Júlio César, após conquistar a Gália, cruzou o rio Rubicão e desafiou a autoridade romana ao dizer “Alea iacta est”, marcando sua ascensão ao poder. Ele usou o ileísmo, que é falar de si mesmo na terceira pessoa, em seus escritos, como nos Comentários sobre a Guerra da Gália, para parecer mais objetivo. A historiadora Mary Beard explica que esse estilo ajudou César a se apresentar como um líder sensato. Atualmente, o ileísmo é visto como uma técnica que melhora o pensamento e a gestão emocional. Estudos mostram que falar de si mesmo na terceira pessoa pode ajudar a lidar melhor com o estresse e a tomar decisões mais equilibradas, criando um distanciamento emocional que permite uma visão mais clara das situações. O professor Ethan Kross, da Universidade de Michigan, afirma que essa prática pode transformar a forma como nos percebemos e influenciar nossa visão do mundo.
Após conquistar a Gália, Júlio César cruzou o rio Rubicão, desafiando a autoridade romana e proclamando “Alea iacta est”. Esse ato, que simbolizou sua ascensão ao poder, foi narrado em seus Comentários sobre a Guerra da Gália, onde ele utilizou o ileísmo, referindo-se a si mesmo na terceira pessoa.

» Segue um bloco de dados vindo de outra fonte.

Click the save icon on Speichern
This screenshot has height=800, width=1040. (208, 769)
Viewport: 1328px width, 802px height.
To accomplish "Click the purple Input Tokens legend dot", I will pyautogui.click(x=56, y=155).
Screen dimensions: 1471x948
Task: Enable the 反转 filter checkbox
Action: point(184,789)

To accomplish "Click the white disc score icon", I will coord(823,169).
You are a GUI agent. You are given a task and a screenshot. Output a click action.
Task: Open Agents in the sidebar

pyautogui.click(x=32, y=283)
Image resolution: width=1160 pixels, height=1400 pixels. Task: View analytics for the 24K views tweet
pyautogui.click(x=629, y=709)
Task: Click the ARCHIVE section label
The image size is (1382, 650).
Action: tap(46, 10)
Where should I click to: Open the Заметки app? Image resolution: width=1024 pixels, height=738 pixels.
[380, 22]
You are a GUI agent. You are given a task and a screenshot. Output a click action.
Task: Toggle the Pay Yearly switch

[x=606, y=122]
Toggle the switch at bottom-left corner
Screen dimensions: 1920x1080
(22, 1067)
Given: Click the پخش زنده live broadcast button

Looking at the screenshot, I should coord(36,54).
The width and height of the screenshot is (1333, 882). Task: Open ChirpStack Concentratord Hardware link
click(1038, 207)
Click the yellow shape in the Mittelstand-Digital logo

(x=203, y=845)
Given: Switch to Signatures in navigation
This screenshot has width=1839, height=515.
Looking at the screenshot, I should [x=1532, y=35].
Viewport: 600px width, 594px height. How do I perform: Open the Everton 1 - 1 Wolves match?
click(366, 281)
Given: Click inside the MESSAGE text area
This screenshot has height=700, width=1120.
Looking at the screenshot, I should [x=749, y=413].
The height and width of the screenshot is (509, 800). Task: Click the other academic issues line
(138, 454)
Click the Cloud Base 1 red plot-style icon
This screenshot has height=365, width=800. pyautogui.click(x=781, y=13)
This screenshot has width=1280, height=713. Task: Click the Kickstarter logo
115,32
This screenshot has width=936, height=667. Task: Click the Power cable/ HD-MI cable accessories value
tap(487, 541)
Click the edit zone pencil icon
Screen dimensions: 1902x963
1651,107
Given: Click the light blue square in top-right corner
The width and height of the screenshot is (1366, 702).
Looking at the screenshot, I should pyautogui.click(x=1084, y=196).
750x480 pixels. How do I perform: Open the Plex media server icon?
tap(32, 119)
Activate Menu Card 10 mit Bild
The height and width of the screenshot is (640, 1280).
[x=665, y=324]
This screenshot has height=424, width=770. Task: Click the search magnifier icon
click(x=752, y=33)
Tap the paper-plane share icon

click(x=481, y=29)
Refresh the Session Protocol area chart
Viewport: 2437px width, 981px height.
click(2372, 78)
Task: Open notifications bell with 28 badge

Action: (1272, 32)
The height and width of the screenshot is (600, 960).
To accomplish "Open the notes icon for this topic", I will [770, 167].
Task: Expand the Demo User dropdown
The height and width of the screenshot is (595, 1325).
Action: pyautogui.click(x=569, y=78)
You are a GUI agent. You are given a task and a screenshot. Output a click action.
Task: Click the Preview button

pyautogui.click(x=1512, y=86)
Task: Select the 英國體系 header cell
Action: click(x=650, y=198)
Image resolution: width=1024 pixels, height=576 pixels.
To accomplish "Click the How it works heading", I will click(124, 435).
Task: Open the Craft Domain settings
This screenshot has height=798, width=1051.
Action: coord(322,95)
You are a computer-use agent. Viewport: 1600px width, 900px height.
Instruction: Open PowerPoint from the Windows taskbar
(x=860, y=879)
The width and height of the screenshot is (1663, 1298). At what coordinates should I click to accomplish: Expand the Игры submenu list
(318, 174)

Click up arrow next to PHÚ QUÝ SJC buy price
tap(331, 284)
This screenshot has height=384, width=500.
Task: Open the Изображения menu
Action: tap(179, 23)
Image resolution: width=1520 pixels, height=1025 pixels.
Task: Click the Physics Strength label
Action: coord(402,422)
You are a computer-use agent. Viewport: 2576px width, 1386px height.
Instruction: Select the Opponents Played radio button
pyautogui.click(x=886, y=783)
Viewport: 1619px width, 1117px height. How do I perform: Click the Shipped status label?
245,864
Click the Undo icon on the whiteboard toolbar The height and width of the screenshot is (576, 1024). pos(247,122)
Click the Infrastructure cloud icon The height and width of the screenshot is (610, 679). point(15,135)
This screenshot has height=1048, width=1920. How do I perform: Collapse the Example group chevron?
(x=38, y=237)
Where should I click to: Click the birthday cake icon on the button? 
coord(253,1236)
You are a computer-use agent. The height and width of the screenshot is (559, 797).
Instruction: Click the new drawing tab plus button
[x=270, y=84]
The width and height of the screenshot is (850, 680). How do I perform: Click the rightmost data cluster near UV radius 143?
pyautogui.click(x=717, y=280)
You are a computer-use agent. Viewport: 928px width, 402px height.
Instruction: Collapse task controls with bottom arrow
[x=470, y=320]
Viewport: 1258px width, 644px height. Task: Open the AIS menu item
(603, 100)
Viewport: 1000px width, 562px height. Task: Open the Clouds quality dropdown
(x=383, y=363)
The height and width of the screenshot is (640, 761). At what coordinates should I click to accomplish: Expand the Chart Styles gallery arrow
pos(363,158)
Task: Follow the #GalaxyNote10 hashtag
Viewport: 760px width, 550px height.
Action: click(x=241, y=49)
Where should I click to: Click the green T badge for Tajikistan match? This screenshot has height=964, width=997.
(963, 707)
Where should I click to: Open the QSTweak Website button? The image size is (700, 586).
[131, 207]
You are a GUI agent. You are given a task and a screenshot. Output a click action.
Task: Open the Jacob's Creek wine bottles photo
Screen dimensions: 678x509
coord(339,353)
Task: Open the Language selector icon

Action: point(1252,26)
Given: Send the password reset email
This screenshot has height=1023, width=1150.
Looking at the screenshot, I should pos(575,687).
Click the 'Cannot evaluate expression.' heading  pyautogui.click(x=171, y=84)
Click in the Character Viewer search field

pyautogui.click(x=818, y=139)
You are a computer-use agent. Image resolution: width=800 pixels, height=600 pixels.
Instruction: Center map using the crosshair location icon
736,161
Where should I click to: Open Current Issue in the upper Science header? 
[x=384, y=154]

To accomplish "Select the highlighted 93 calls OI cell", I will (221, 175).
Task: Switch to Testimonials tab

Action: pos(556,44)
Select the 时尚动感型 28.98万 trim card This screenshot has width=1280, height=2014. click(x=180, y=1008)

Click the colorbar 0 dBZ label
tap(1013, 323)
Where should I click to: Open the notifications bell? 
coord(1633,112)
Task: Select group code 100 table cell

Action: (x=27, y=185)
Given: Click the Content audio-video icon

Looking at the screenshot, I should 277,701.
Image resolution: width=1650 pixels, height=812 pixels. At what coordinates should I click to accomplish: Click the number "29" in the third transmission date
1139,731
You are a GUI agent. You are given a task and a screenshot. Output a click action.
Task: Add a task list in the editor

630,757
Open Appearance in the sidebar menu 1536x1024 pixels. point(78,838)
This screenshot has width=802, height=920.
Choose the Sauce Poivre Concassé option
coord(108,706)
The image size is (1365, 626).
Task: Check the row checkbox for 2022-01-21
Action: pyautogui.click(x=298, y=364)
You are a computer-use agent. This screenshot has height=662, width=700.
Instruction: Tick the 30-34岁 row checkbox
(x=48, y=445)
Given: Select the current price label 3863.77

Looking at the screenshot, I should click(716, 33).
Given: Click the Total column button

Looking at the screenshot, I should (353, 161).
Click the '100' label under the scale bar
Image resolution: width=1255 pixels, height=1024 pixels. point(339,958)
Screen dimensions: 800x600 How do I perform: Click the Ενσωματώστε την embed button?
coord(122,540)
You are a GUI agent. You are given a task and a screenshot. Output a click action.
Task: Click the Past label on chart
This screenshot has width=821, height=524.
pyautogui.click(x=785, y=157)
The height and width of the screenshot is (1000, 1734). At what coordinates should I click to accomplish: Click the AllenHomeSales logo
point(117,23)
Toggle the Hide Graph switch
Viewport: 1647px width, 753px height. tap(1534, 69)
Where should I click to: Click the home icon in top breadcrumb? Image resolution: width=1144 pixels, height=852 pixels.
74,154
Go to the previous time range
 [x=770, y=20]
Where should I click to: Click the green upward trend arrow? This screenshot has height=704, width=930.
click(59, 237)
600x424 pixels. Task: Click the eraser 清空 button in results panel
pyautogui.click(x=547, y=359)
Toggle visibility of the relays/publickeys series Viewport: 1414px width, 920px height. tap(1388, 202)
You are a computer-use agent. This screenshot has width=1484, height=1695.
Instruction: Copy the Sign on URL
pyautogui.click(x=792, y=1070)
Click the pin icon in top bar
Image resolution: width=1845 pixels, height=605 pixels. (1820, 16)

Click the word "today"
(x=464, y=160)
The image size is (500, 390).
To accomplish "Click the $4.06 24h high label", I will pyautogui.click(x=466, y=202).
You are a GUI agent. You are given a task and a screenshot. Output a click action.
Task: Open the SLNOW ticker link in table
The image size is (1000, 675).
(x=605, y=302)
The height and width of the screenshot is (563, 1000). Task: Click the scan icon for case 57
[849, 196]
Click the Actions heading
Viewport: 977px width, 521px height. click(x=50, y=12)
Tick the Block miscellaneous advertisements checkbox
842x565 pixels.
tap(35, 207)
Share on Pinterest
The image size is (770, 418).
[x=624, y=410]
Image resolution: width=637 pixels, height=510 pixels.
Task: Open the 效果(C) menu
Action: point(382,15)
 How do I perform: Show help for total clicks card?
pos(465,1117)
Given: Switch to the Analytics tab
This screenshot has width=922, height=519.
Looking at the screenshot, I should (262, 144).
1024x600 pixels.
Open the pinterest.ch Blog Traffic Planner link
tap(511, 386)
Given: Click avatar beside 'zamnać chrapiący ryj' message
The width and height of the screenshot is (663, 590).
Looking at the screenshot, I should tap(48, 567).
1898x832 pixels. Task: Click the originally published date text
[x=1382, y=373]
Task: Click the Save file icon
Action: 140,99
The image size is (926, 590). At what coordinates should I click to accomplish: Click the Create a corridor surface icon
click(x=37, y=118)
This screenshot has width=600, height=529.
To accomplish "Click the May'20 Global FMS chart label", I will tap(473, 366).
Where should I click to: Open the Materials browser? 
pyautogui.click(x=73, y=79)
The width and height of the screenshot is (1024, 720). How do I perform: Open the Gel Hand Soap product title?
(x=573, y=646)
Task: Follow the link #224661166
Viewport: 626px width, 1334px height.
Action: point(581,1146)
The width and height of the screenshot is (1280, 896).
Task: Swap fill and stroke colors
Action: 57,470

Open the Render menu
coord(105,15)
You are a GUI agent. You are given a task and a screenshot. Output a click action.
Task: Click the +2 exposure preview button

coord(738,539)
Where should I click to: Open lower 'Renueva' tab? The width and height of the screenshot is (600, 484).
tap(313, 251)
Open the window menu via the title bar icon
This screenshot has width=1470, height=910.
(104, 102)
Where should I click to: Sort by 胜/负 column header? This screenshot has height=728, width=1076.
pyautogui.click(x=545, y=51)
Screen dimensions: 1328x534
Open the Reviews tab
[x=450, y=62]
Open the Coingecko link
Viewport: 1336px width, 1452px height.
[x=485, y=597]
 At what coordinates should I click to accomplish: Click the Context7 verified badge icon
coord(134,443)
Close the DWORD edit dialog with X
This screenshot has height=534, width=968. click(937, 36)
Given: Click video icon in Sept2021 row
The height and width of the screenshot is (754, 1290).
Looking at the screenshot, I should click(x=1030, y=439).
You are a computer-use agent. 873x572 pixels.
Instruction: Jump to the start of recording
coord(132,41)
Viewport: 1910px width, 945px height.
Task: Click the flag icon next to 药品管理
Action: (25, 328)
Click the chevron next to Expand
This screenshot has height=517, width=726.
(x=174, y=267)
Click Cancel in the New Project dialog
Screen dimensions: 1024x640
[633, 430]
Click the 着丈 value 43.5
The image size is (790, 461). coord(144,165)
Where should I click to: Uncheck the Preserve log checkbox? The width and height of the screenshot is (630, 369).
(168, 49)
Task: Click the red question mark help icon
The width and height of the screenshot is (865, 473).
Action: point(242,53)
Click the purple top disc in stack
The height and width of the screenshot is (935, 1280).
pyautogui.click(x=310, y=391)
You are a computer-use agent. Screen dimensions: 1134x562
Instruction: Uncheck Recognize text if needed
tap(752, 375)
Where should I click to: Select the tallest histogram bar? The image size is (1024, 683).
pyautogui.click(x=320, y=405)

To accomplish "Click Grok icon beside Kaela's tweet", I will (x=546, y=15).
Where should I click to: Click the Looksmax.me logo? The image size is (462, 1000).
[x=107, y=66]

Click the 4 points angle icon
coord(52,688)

O ileísmo, prática de falar sobre si mesmo na terceira pessoa, é analisado atualmente como uma estratégia mental que melhora a clareza de pensamento e a gestão emocional. Essa técnica não é apenas uma excentricidade, mas uma ferramenta recomendada por psicólogos para promover um diálogo interno mais eficaz.
César frequentemente escrevia passagens como “César ordenou que suas legiões avançassem”, o que lhe conferia uma aparência de objetividade. A historiadora Mary Beard, em seu livro SPQR, destaca que esse estilo narrativo ajudava César a se apresentar como um líder sensato e inquestionável.
Efeito do Ileísmo
Estudos contemporâneos confirmam que o ileísmo pode alterar a forma como pensamos. O paradoxo de Salomão sugere que somos mais sábios ao aconselhar os outros do que a nós mesmos. Essa dinâmica é alcançada quando falamos de nós na terceira pessoa, criando um distanciamento emocional.
O professor de psicologia Ethan Kross, da Universidade de Michigan, investigou esse fenômeno e descobriu que pessoas que utilizam o ileísmo lidam melhor com o estresse e tomam decisões mais equilibradas. Esse distanciamento psicológico permite uma visão mais clara das situações, ajudando a evitar o turbilhão emocional.
Kross, em seu livro *Chatter: Why the Voice in Your Head Matters*, afirma que o diálogo interno distanciado proporciona resultados positivos com pouco esforço. Essa prática transforma a maneira como nos percebemos e molda nossa narrativa interna, influenciando diretamente nossa percepção do mundo.